Qu’est-ce que Batman ? Attention, ici je ne pose pas la question par rapport aux comics ou à l’identité même du personnage. Je parle en terme de symbole. Que signifie “Batman” ? Selon moi, le film de Matt Reeves est celui qui a le plus compris la signification. Batman c’est une ombre, la vengeance, la peur & l’espoir. C’est un héros torturé, déchiré, empreint de troubles profonds. C’est un enquêteur et un fervent défenseur d’une justice. C’est un homme costumé au volant de sublimes machines : la bat-mobile ou la bat-moto. C’est une chauve-souris qui plane au-dessus des toits de Gotham. Vous voyez tout ça pendant près de 3 heures de film.

Batman, une ombre
Batman, une ombre

Je vous parle en tant que folle passionnée du Chevalier Noir et lectrice de comics depuis des années. Il est frappant d’y voir des références et autant de définitions du héros qu’on semble tous connaître. Batman est tout simplement épique et cela à chaque entrée de scène, accompagné de son thème musical (subtil mélange de Nirvana et de Dark Vador) on ne peut qu’être scotché par sa prestance. Tout dans la démarche, le regard et la posture, indique que Robert Pattinson a fait un travail énorme. Lui qui admire aussi Batman lui a rendu un bien bel hommage. Les nombreuses scènes de son arrivée dans une salle avec les flics de Gotham : les regards se baissent et le silence se fait. Son regard c’est ce qui m’a le plus marquée. Il y a des moments où la parole n’a pas lieu d’être. On va puiser dans ses yeux tout ce qu’il veut exprimer. C’est clair et brutal. C’est un Batman confiant, effrayant & iconique. Et c’est une première pour moi de ressentir sur grand écran des frissons quand il apparaît. Chaque Batman cinématographique représente quelque chose : si je prends Michael Keaton c’est le Batman baroudeur, Christian Bale le Batman féroce et sexy, Robert Pattinson est lui le Batman de la peur. Et sans oublier un Batman très jeune. Actif depuis deux ans à Gotham, on le voit sur certains plans où il se prend des coups, il vacille, et il se crash après avoir volé dans la ville.

Bruce Wayne

Et cette jeunesse montre un Bruce Wayne bien loin de ce que l’on a pu voir. J’entends les remarques : cheveux trop long, look négligé, pas assez musclé. Mais justement ! Tous ces aspects sont pour moi essentiels pour comprendre l’évolution de ce Batman. Il néglige Bruce pour se concentrer uniquement sur Batman. Il ne perçoit pas encore le poids et l’importance de sa double identité. Les blessures de ce Bruce sont d’autant plus marquantes quand on voit le Batman imposant. Un contraste sublime et évocateur. Et si l’acteur dit s’être inspiré du chanteur Kurt Cobain et que ce dernier est l’un de mes artistes préférés alors oui chacun de nos goûts sont subjectifs et ce parti-pris m’a touché en plein cœur.
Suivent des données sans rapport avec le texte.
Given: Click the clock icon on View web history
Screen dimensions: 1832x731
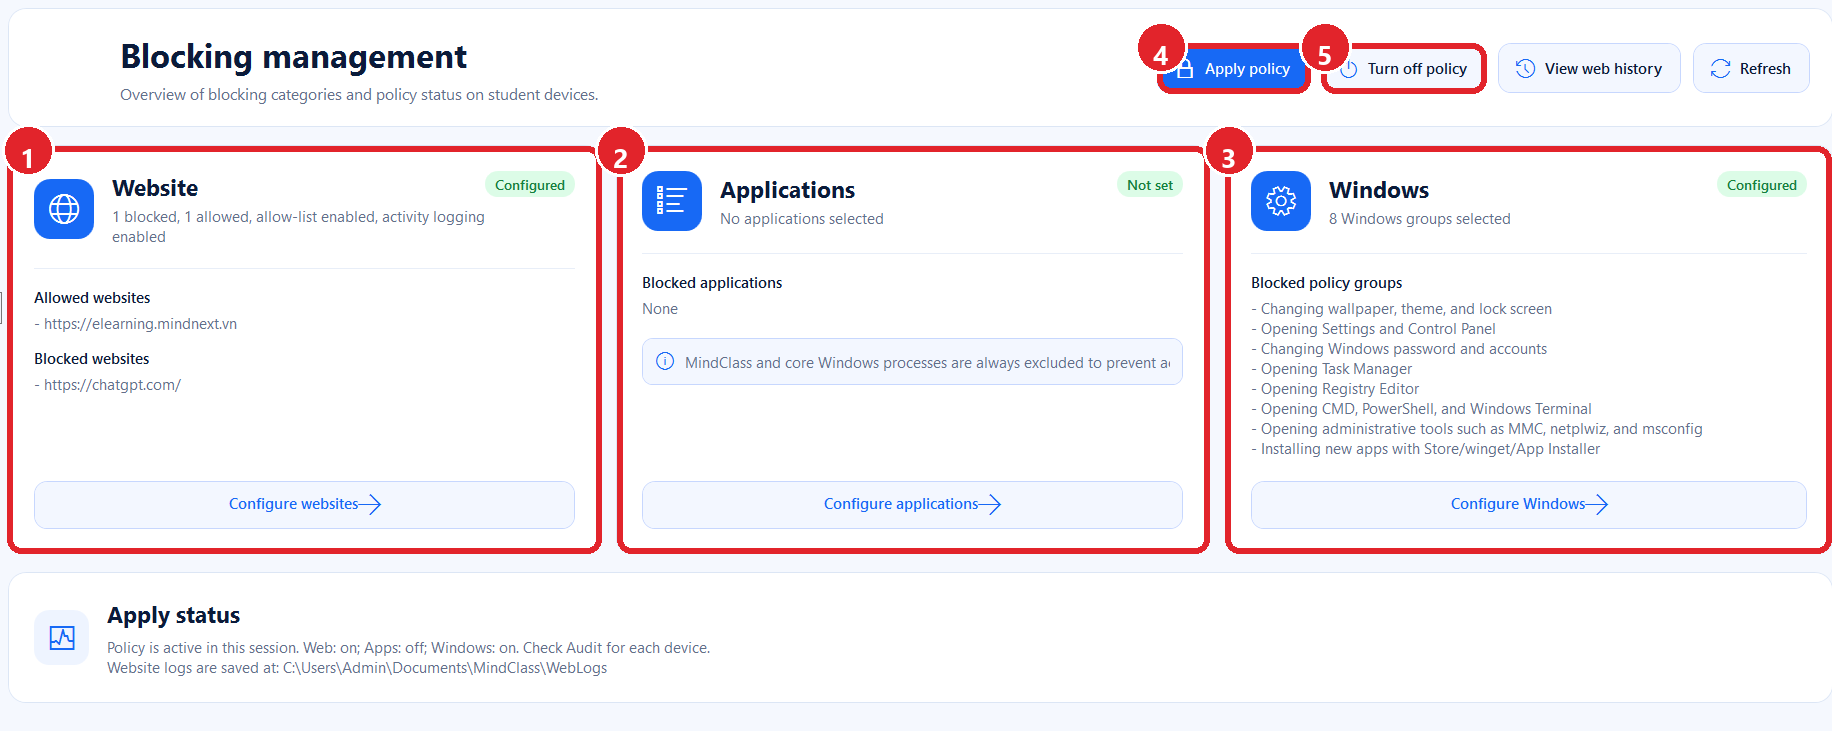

De plus, Matt Reeves utilise une caméra immersive qui nous plonge dans la peau de Batman. Que ce soit dans la Batmobile où l’on a son regard, quand le Commissaire Gordon qui arrive, ou bien lorsqu’il saute d’un toit de Gotham et que nous volons avec lui. Que la caméra se pose sur les roues de la voiture pour voir d’une autre manière les scènes d’actions. Tout est inclusif. De la proximité, on la ressent avec les autres personnages. Que ce soit avec le Commissaire Gordon ou Catwoman, certaines interactions sont mémorables. La relation qui se construit avec Gordon et cette enquête qu’ils suivent en commun. Toute la scène au commissariat avec l’aide du commissaire qui montre sa confiance absolue envers le justicier (sans oublier le bon poing sur le visage qu’il se prend !). Génial ! Pour Catwoman, Zoé Kravitz fait une prestation quasi sans fautes ! Finalement, elle aurait pu avoir plus de temps d’écran mais on sent que le film pose les premières bases d’une liaison entre le chat et la chauve-souris. J’aurais aimé la voir légèrement plus joueuse et intrépide, mais elle détient un charisme unique à chaque plan. Matt Reeves fait de Selina une femme sexy sans tomber dans le vulgaire.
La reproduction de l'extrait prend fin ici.